# Question about vacuum pump and "Big Mouth Bubbler"



## cronos1013 (Jan 27, 2014)

Has anyone tried to use one of THESE with their all in one wine pump? 

I am hesitant to buy one before I know whether or not it will crush itself (expensive and messy mistake) when put under vacuum. 

I make a lot of melomels so I typically use a TON of fruit in my secondary fermentations, and clean up often leaves something to be desired...this seems like it would be a good compromise. 

Chris


----------



## DirtyDawg10 (Jan 27, 2014)

Seems like it is recommended for beer. I could see it used for a fermentation carboy but I wouldn't want to bulk age in it. The small opening of a regular carboy is to keep the exposed surface area at the top of the carboy to a minimum. This wide mouth at the top would create a much larger surface area.


----------



## richmke (Jan 27, 2014)

The Big Mouth is designed for Primary fermentation, where you have lots of stuff to clean. How long from adding the fruit in the secondary to the next racking?

The lid of the Big Mouth seems sturdy enough against the vacuum, so I wouldn't worry about that. The head space would be an issue if you are keeping it in there for more than a few weeks (if the fruit actively ferments, then the CO2 will give some protection).


----------



## jamesngalveston (Jan 27, 2014)

I just bought two last week, have not received them yet. I plan on using a vacuum pump on mine...I dont think the plastic top will cave in..we shall see.


----------



## kryptonitewine (Jan 27, 2014)

I wouldn't worry about the top caving in but what about the sides???


----------



## vacuumpumpman (Jan 27, 2014)

I looked at some of the reviews and these are some of there exact replies 

I'm afraid it might make it a little more fragile then my other glass carboys. 

Also the bottle has many fairly large air bubbles in the glass. They're very noticeable, but none have a profile or appear to more than cosmetic flaws. I hope they don't cause any structural weakness, and honestly I don't expect them to, but they're worth noting.

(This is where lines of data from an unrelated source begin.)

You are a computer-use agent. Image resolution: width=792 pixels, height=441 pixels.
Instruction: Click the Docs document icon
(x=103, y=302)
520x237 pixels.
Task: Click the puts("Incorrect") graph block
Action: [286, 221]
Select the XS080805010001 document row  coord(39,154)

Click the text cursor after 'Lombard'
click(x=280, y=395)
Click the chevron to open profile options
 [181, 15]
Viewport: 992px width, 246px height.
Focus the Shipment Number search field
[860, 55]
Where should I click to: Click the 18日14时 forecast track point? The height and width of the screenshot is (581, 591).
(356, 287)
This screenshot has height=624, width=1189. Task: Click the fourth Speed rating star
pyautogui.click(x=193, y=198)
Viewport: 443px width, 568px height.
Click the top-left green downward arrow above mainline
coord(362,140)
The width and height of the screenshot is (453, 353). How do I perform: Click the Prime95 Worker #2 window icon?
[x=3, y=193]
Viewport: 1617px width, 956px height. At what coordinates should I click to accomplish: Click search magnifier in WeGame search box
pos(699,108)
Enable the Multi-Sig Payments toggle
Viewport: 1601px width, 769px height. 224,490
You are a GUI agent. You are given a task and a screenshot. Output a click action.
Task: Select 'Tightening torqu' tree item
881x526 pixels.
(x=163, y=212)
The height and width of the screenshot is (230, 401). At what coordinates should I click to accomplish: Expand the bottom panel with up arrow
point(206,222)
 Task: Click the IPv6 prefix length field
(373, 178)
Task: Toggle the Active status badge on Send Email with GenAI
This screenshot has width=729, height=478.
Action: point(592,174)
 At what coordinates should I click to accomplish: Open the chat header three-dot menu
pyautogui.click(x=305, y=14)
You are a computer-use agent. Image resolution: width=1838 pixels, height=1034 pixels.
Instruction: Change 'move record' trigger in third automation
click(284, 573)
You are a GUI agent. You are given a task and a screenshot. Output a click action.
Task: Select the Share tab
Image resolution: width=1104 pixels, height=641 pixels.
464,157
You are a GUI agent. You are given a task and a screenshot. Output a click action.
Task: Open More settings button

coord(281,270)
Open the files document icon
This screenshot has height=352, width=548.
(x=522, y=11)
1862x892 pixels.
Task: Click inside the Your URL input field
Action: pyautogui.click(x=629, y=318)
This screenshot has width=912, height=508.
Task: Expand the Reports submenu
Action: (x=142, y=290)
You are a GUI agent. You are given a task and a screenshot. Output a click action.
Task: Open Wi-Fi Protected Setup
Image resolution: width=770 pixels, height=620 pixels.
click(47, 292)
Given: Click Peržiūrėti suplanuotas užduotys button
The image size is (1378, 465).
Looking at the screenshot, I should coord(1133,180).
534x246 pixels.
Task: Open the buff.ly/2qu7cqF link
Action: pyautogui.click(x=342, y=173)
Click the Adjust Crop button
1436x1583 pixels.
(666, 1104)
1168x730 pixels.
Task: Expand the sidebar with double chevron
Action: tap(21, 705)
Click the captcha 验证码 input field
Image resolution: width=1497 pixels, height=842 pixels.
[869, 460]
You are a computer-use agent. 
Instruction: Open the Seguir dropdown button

The only flaw is in the glass manufacturing,there are many air bubbles in the glass,I do not think they will weaken the unit but they do look funny.

The glass is pretty thin compared to a normal carboy but it works well. I'm afraid it might make it a little more fragile then my other glass carboys.

I personally not heard of this product till now - please if anyone has tried it under vacuum please do tell !!


----------



## kryptonitewine (Jan 27, 2014)

Glass? I thought this was peet. Disregard my earlier post.


----------



## cronos1013 (Jan 29, 2014)

Hey, thanks for the replies.

@dirtydawg
I have other carboys to age in, I was just wondering about if it will crush if I put a vacuum on it when I pull from my primary fermentation container (normal carboy) to the secondary where I am adding a TON of fruit to the must, making it a bigger PITA to clean once finished. 

@jamesngalveston
Can you let us know? I am quite interested to hear if this thing implodes. 

@kryptonitewine
I don't know, your first post might be accurate still, I have read complaints about air bubbles in the glass which could indicate poor workmanship or they could make it more fragile, also the glass is supposedly thinner than normal carboys. 


@richmke 
I normally let my melomels sit at least a month on the fruit, sometimes 2, I typically use 3 pounds of fruit per gallon of mead. 

-Chris


----------



## jamesngalveston (Jan 29, 2014)

steve soon as i get mine, i will test with vacuum from a safe distance away.....should get by next monday are tuesday.


----------



## cronos1013 (Mar 3, 2014)

jamesngalveston said:


> steve soon as i get mine, i will test with vacuum from a safe distance away.....should get by next monday are tuesday.



Did you have a chance to test this? If so how did it work out?


----------



## jamesngalveston (Mar 3, 2014)

both that i received had cracks, and send them back...the new ones should be here any day...


----------



## cronos1013 (Mar 4, 2014)

Man that stinks, that's worrying, do they look like they got damaged in shipping or due to mediocre construction?


----------



## jamesngalveston (Mar 4, 2014)

they were damaged in shipping by fed ex just tossing them around...big holes in the boxes, etc...shipper didnt read fragile.......
are may be like ralphies dad, the saw it as french....fra gil e..lol


----------



## Brew and Wine Supply (Mar 4, 2014)

An FYI on the big mouth carboys, they are made in China. Lots of air bubbles in the glass and poss lead in them. remember the other thread on Chinese carboys? One of my suppliers got one thinking of selling them, they decided not to. I will leave it at that.


----------



## RickD (Mar 15, 2021)

jamesngalveston said:


> steve soon as i get mine, i will test with vacuum from a safe distance away.....should get by next monday are tuesday.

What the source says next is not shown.